Document segment:
Researchers believe they have found an explanation as to what happened to dozens of prehistoric marine reptiles whose fossils blanket Nevada’s Berlin-Ichthyosaur State Park. Image courtesy of Wikimedia Commons
Dec. 19 (UPI) — Researchers believe they have found an explanation as to what happened to dozens of prehistoric marine reptiles whose fossils blanket Nevada’s Humboldt-Toiyabe National Forest.
The Berlin-Ichthyosaur State Park is filled with the fossils of the ichthyosaur, one of the largest marine reptiles to ever inhabit the planet. Nick Pyenson, curator of fossil marine mammals at the Smithsonian National Museum of Natural History, said there are other sites with a larger density of fossils but Nevada has puzzled researchers for years.
Previous hypotheses had the reptiles, which have a resemblance to mammals like whales and dolphins, were stranded in Nevada as they escaped a poisonous algae bloom. Pyenson’s research team presented evidence that ichthyosaurs actually migrated to the area to give birth nearly 230 million years ago, much like whales or fellow reptiles like turtles do today.

Dataset entries:
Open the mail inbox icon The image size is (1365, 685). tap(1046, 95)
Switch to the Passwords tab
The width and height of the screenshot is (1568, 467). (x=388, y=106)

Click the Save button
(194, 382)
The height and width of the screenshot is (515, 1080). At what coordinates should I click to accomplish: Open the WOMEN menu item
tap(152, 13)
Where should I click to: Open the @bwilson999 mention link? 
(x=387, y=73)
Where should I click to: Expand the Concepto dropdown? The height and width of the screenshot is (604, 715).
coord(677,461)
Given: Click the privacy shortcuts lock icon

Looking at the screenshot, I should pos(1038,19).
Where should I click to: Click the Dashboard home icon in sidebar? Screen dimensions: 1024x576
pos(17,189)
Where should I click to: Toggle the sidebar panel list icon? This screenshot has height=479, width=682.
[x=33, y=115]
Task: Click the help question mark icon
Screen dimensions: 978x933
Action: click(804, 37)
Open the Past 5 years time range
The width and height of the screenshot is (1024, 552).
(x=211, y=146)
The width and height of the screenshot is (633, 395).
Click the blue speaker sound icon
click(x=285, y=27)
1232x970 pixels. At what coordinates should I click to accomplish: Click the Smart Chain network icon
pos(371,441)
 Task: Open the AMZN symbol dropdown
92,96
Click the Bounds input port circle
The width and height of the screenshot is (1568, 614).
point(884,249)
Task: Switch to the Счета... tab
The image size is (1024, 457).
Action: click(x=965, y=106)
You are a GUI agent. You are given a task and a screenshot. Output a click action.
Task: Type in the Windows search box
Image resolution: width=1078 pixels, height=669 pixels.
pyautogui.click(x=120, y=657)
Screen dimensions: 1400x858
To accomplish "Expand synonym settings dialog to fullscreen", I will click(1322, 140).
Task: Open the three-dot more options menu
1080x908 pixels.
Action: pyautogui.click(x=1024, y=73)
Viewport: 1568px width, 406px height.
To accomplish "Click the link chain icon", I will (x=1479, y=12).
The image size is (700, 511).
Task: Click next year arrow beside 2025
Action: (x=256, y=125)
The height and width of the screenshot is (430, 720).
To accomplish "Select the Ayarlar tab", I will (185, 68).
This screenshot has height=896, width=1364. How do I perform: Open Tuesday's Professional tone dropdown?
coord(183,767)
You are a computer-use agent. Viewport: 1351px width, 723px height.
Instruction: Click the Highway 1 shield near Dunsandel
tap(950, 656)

Parts of the exercise:
1. According to the article on the Nevada ichthyosaur fossils, why did the ichthyosaurs come to the area, in the view of Pyenson's research team, and how does that differ from the earlier hypotheses?
2. Could you continue the article on the Nevada ichthyosaur fossils from where it stops?

Written responses:
1. Pyenson's team presented evidence that the ichthyosaurs migrated there nearly 230 million years ago to give birth, much as whales and turtles do today. Earlier hypotheses held that the reptiles were stranded in Nevada while escaping a poisonous algae bloom.

2.
“Here, we show that similar grouping behaviors evolved in an early marine tetrapod lineage, documented by dozens of specimens of the giant ichthyosaur Shonisaurus in the Luning Formation in West Union Canyon, Nevada,” the team wrote in Current Biology.
The findings indicate more than a theory about how these particular fossils found their resting place. Pyenson said it also suggests behaviors that have translated to other species that have evolved before and after the ichthyosaur. Blue and humpback whales are known to migrate far from areas where they — and predators — feed to safely give birth. Whales evolved after ichthyosaurs, as mammals branched off from reptiles about 325 million years ago.
The Berlin-Ichthyosaur State Park was founded in 1957. It is home to the largest collection of ichthyosaur fossils in the United States.